Nietzsche esortava a diventare ciò che si è. Meglio con Dostojevskji e con Solzhenitzyn che con il dottor Stranamore… Meglio tornare all’etica del viaggiatore, l’ “homo viator” di sempre con una direzione ed una meta, che chiudersi nell’etica del viandante, anzi del turista in braghette e ciabatte Birkenstock.
Il turista insegue inesausto la “novità” del tempo, dove l’estensione smisurata del potere ha eroso le prestazioni del dovere su cui la morale ha costituito se stessa. Egli percorre una via prefissata dall’operatore turistico, aderendo di volta in volta al paesaggio che incontra.

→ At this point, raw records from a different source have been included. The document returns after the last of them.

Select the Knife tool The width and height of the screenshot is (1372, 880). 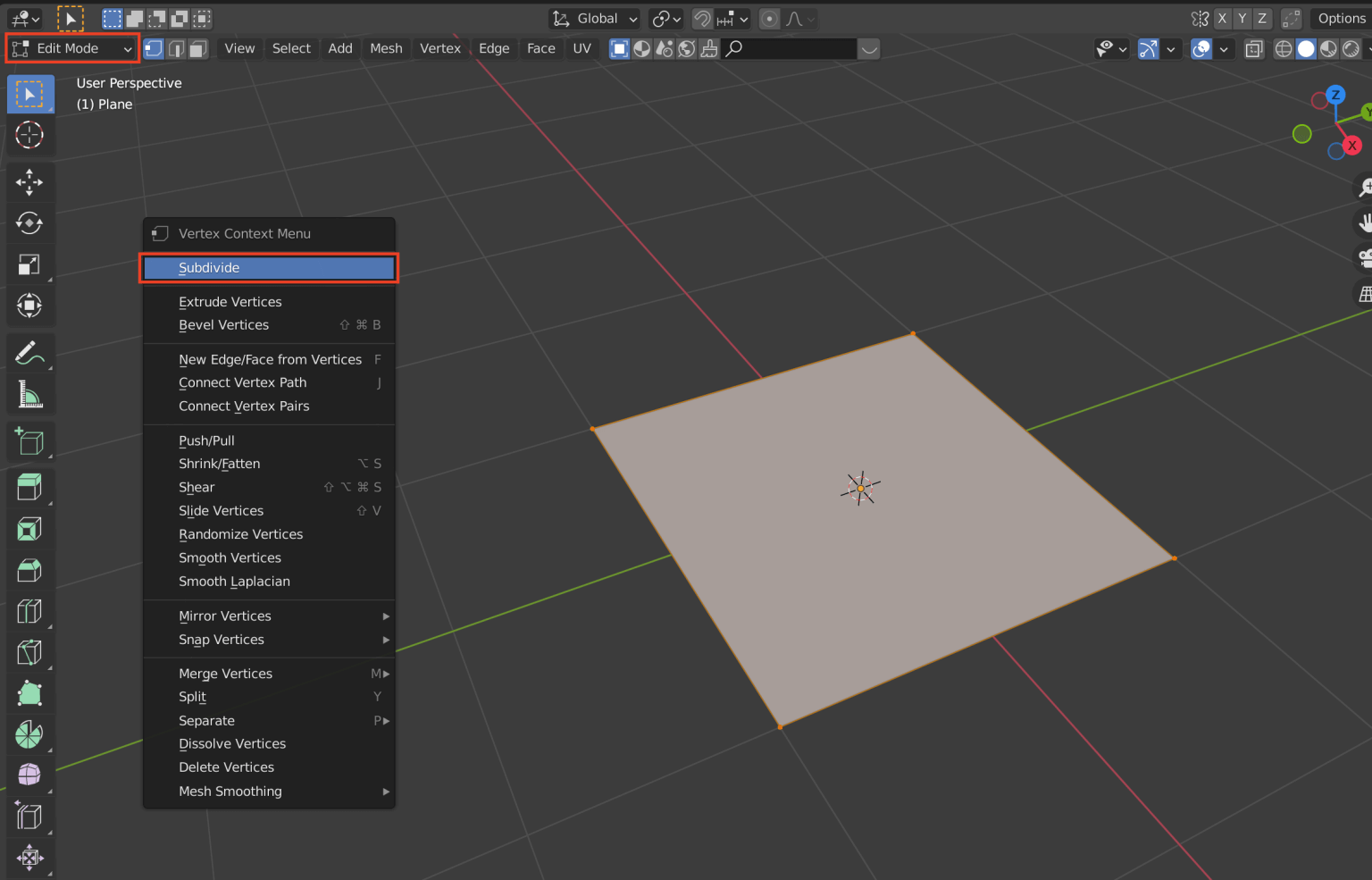29,652
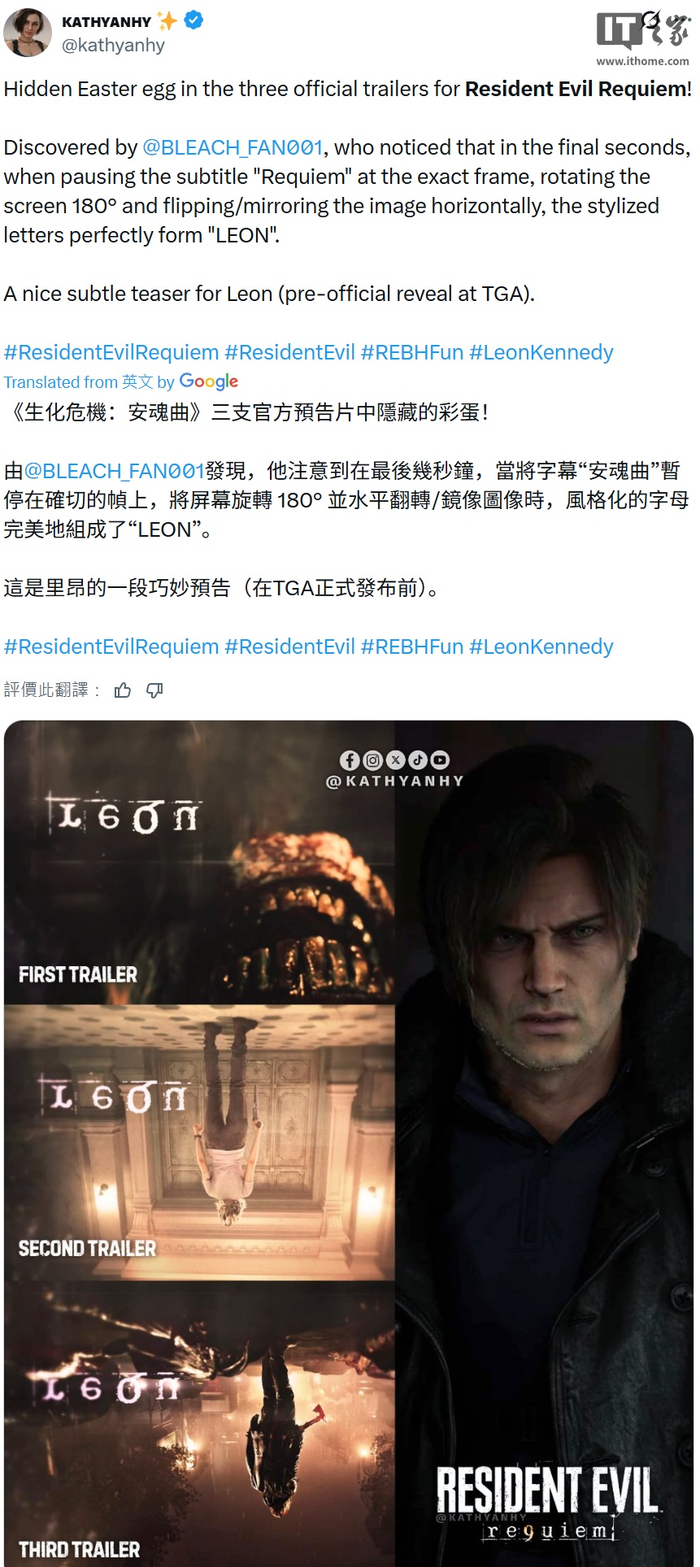The width and height of the screenshot is (700, 1567).
Task: Open KATHYANHY profile avatar
Action: coord(28,31)
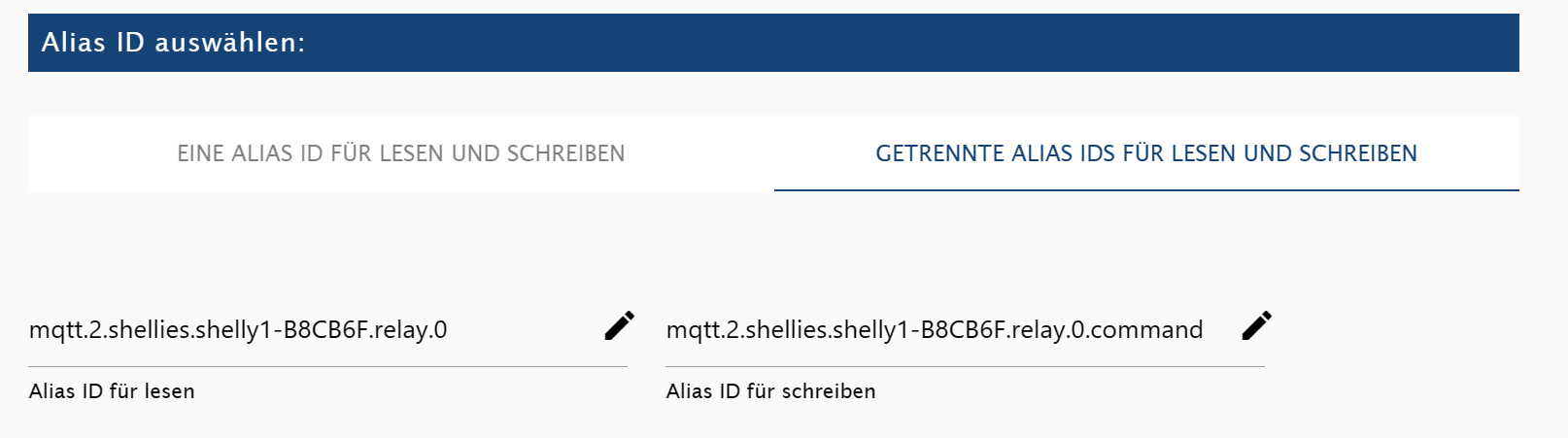Click the 'Alias ID auswählen:' header bar
Image resolution: width=1568 pixels, height=438 pixels.
(773, 43)
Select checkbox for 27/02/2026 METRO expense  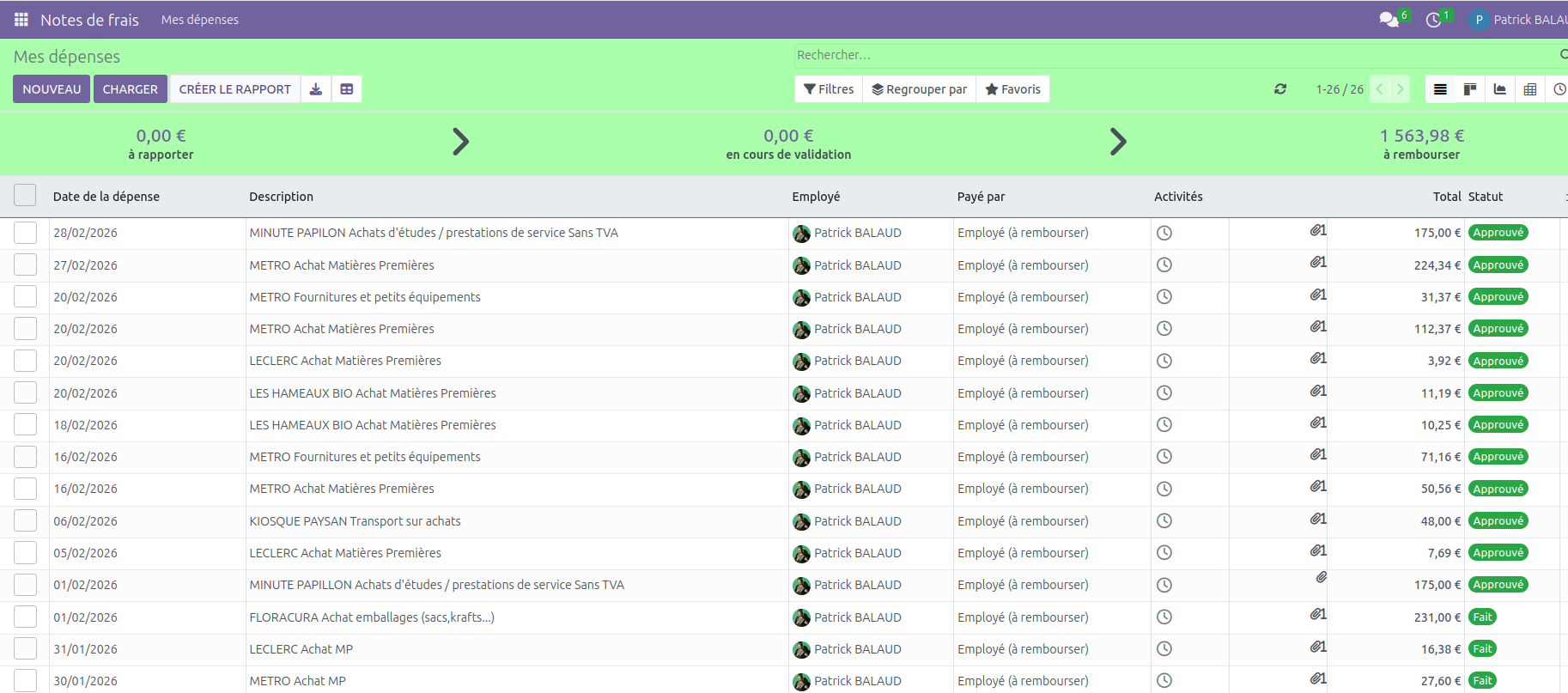click(x=25, y=265)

Per lui non ci sono luoghi di transito verso Itaca, che fa di ogni terra una tappa sulla via del ritorno. Senza Itaca c’è una compulsiva ripresa del viaggio, ma si gira in una gabbia, sempre più veloci, senza punti di arrivo che non siano occasionali ed indifferenti. Camere d’albergo, sale d’aspetto, e neppure conosce o immagina quale sarà il prossimo paesaggio occasionale che vedrà, che è poi il mondo rielaborato dalla tecnica, dalla ragione strumentale, dall’interesse dei potenti.
Niente più alto o basso, fuori e dentro, un grande cerchio senza ordine o finalità, che si offre come grande macchina indagabile, estranea a qualunque legge morale. Forse il dramma del nostro tempo è proprio questo: aver sostituito ad una vecchia morale stanca, prima un’immoralità evidente, e poi, forse definitivamente, la più dolorosa, silenziosa, amoralità. Neppure più il male, ma ciò che va al di là e al fuori del bene e del male.

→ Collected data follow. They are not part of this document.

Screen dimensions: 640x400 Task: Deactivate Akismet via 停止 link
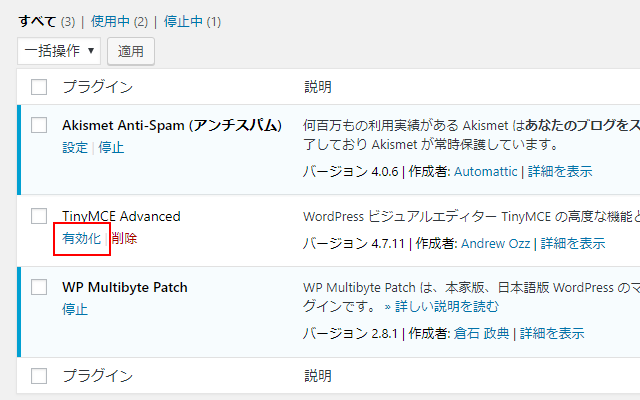pyautogui.click(x=111, y=147)
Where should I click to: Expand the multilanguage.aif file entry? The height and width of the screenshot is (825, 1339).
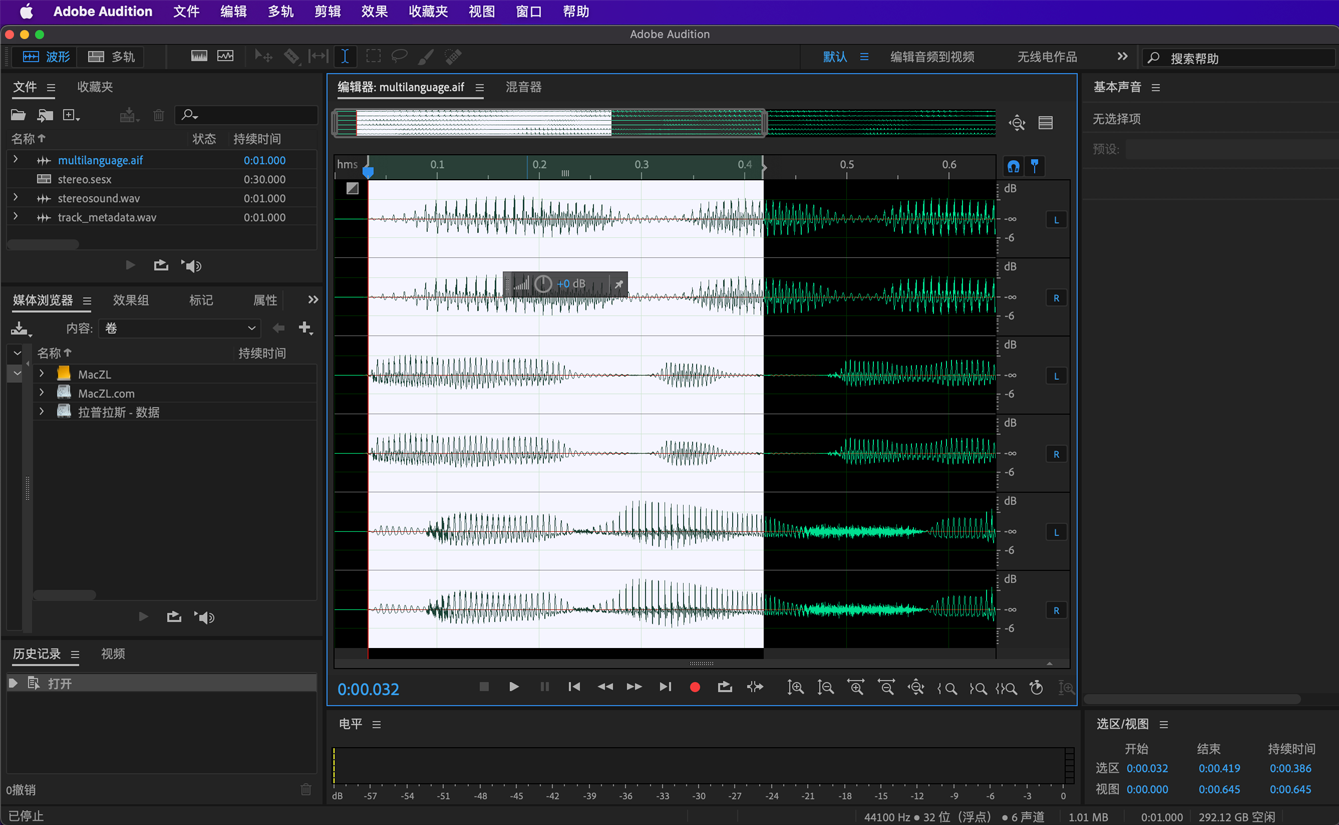16,160
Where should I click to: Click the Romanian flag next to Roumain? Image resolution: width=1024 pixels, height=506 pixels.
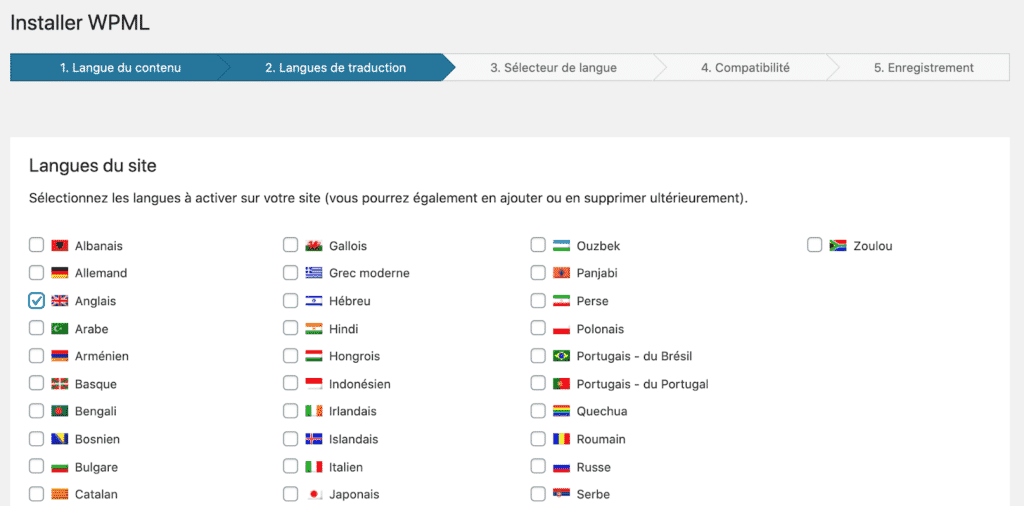point(562,439)
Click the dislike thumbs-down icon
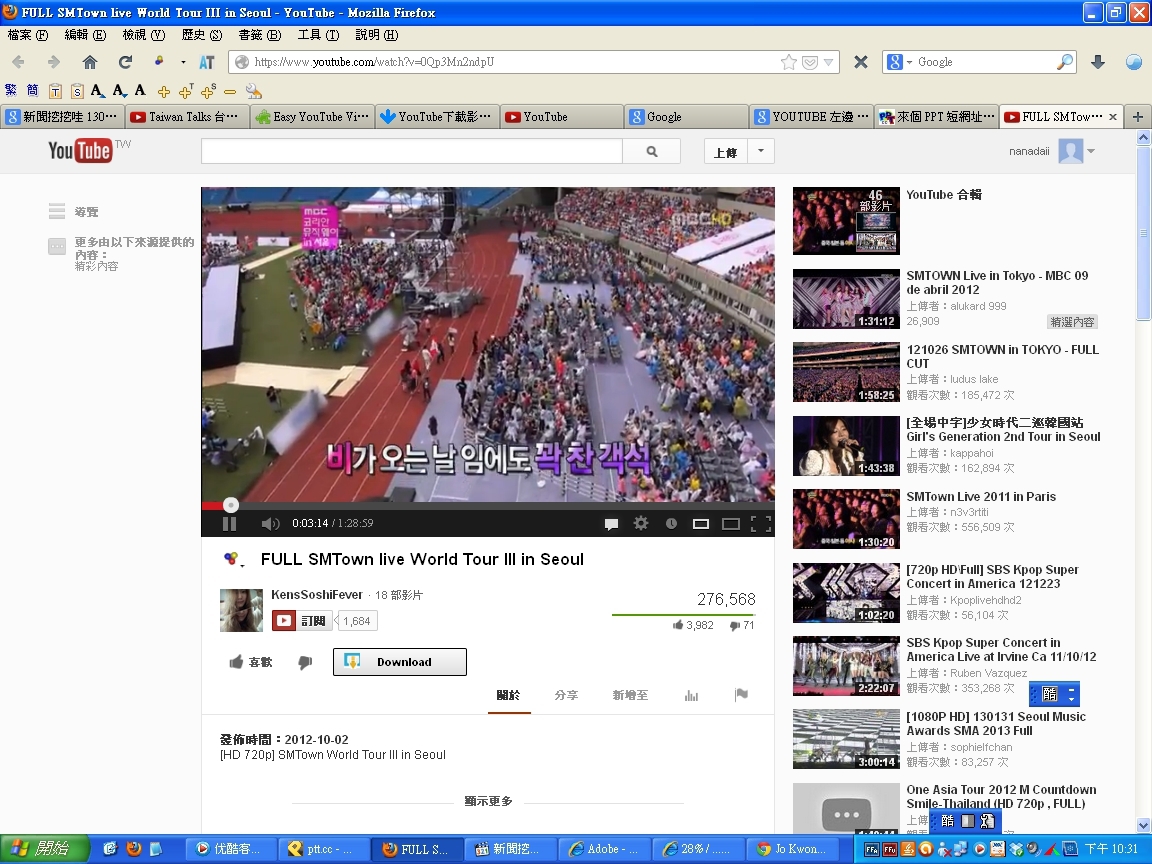The image size is (1152, 864). [305, 662]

“Mehr licht”, più luce, sembra abbia sussurrato morendo uno dei più grandi europei della storia, Johann Wolfgang Goethe. Almeno un po’ di luce, supplichiamo noi, quasi due secoli dopo. Noi non vogliamo essere come l’avida possidente Korobocka di Gogol, che dopo aver venduto le sue anime morte a Cicikov, corre al mercato a chiederne il prezzo, timorosa di averci rimesso.
Noi vorremmo rimanere, o tornare, nel territorio dell’umanità, e credere, come il Solzhenitzyn dei “Racconti minimi” che “Gli uomini sono sempre stati venali e spesso malvagi. Ma quando si spandevano i rintocchi della sera, diffondendosi sul villaggio, sui campi, sul bosco, ricordavano che bisognava lasciare le meschine cure della terra, dare tempo e mente all’eterno. Questi rintocchi, che soltanto una vecchia canzone oggi ci tramanda, impedivano agli uomini di abbandonarsi sulle quattro zampe. In queste pietre, in questi campanili, i nostri avi hanno messo il meglio di se stessi, tutta la loro concezione della vita”.
Tornando a quel mondo, innalzandoci verso l’alto, forse potremo ricordare con asciutta commozione le parole di Sonja nella scena finale di Zio Vanja, il grande capolavoro teatrale di Anton Cechov.
“Zio Vanja, vivremo. Vivremo una lunga serie di giorni, di lente serate: sopporteremo pazientemente le prove che il destino ci manderà; lavoreremo per gli altri adesso e nella vecchiaia, senza riposo, e quando arriverà anche per noi la nostra ora, moriremo umilmente, diremo che abbiamo pianto, che abbiamo sofferto, che la sorte è stata amara per noi, e Dio avrà pietà di noi, io e te, guarderemo alle nostre disgrazie di ora con tenerezza, con un sorriso… e riposeremo. Riposeremo “.
E’ il destino comune, ma, almeno noi, dopo aver lottato, dopo aver creduto e dopo avere lasciato traccia del nostro passaggio.